## BEGIN SUPPLIED TEXT

Files can be copied to and from a mounted TrueCrypt volume just like they are copied to/from any normal disk (for example, by simple drag-and-drop operations). Files are automatically being decrypted on the fly (in memory/RAM) while they are being read or copied from an encrypted TrueCrypt volume. Similarly, files that are being written or copied to the TrueCrypt volume are automatically being encrypted on the fly (right before they are written to the disk) in RAM. Note that this does not mean that the whole file that is to be encrypted/decrypted must be stored in RAM before it can be encrypted/decrypted. There are no extra memory (RAM) requirements for TrueCrypt. For an illustration of how this is accomplished, see the following paragraph.

Let's suppose that there is an .avi video file stored on a TrueCrypt volume (therefore, the video file is entirely encrypted). The user provides the correct password (and/or keyfile) and mounts (opens) the TrueCrypt volume. When the user double clicks the icon of the video file, the operating system launches the application associated with the file type – typically a media player. The media player then begins loading a small initial portion of the video file from the TrueCrypt-encrypted volume to RAM (memory) in order to play it. While the portion is being loaded, TrueCrypt is automatically decrypting it (in RAM). The decrypted portion of the video (stored in RAM) is then played by the media player. While this portion is being played, the media player begins loading next small portion of the video file from the TrueCrypt-encrypted volume to RAM (memory) and the process repeats. This process is called on-the-fly encryption/decryption and it works for all file types, not only for video files.

Note that TrueCrypt never saves any decrypted data to a disk – it only stores them temporarily in RAM (memory). Even when the volume is mounted, data stored in the volume is still encrypted. When you restart Windows or turn off your computer, the volume will be dismounted and files stored in it will be inaccessible (and encrypted). Even when power supply is suddenly interrupted (without proper system shut down), files stored in the volume are inaccessible (and encrypted). To make them accessible again, you have to mount the volume (and provide the correct password and/or keyfile).

Source: http://www.truecrypt.org/docs/


Why should I use TrueCrypt?

TrueCrypt is a must for anyone doing anything illegal or blackhat through the use of a computer.

Even if you are not participating in blackhat activities, there are still a plethora of reasons, limited only by your own creativity, as to why you would want to use TrueCrypt.

There is an interesting story going around about one individual that used TrueCrypt and avoided certain jail time because of it.

## END SUPPLIED TEXT
## BEGIN RECORDS PROVIDED

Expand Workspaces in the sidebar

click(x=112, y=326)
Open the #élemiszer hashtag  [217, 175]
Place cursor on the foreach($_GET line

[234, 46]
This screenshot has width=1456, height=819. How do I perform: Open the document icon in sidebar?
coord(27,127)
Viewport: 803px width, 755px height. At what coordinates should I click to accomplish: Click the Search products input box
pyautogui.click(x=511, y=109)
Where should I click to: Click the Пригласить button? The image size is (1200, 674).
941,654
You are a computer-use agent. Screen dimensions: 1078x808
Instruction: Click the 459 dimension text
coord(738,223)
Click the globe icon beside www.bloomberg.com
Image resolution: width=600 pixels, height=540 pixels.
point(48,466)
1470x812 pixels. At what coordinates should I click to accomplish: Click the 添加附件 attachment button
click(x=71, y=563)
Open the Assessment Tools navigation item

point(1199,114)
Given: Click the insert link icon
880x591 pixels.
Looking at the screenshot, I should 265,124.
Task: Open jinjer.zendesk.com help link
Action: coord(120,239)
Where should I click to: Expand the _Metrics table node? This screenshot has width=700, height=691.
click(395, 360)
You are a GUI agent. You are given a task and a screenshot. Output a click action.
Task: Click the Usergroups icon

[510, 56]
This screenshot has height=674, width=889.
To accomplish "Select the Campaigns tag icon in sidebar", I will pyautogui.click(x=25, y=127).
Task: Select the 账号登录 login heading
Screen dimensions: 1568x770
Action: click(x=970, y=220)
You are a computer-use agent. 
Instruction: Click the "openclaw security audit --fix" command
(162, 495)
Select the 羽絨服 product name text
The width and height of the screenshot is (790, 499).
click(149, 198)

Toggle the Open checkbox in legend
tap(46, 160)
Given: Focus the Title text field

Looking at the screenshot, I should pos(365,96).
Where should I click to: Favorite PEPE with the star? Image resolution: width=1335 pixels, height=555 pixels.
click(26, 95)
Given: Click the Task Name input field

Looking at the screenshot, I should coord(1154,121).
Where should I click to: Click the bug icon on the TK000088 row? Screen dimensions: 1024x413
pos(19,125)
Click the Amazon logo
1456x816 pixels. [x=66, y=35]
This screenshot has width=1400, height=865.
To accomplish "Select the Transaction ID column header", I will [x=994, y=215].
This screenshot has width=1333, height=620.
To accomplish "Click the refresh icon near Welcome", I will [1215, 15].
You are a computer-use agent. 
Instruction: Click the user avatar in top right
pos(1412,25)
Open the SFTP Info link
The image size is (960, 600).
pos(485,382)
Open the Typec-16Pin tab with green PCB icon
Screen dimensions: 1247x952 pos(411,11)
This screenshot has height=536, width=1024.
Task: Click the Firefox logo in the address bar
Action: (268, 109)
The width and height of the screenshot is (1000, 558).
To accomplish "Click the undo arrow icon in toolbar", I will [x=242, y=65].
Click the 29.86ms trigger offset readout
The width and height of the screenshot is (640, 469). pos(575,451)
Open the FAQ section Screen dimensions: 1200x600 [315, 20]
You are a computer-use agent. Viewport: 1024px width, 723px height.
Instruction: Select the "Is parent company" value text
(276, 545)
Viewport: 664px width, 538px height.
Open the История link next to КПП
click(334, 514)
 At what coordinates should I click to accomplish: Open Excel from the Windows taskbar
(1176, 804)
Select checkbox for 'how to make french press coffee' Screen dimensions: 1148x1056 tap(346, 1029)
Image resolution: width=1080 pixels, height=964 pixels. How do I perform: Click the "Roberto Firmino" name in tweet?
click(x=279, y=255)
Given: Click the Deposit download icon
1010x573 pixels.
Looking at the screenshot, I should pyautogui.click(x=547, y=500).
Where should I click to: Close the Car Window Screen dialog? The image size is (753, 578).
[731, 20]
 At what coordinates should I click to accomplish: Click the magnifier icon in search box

## END RECORDS PROVIDED

→ DESCRIPTION OF THE TASK:
Rewrite the paragraph of the TrueCrypt text that begins "Note that TrueCrypt never saves" as a short bulleted list that keeps its main facts.

→ EXPECTED ANSWER:
- TrueCrypt never saves decrypted data to a disk; it keeps it only temporarily in RAM.
- Data stored in the volume stays encrypted even while the volume is mounted.
- Restarting Windows or turning off the computer dismounts the volume, leaving its files inaccessible and encrypted.
- The same is true if the power supply is suddenly interrupted without a proper shutdown.
- To make the files accessible again, you must mount the volume and provide the correct password and/or keyfile.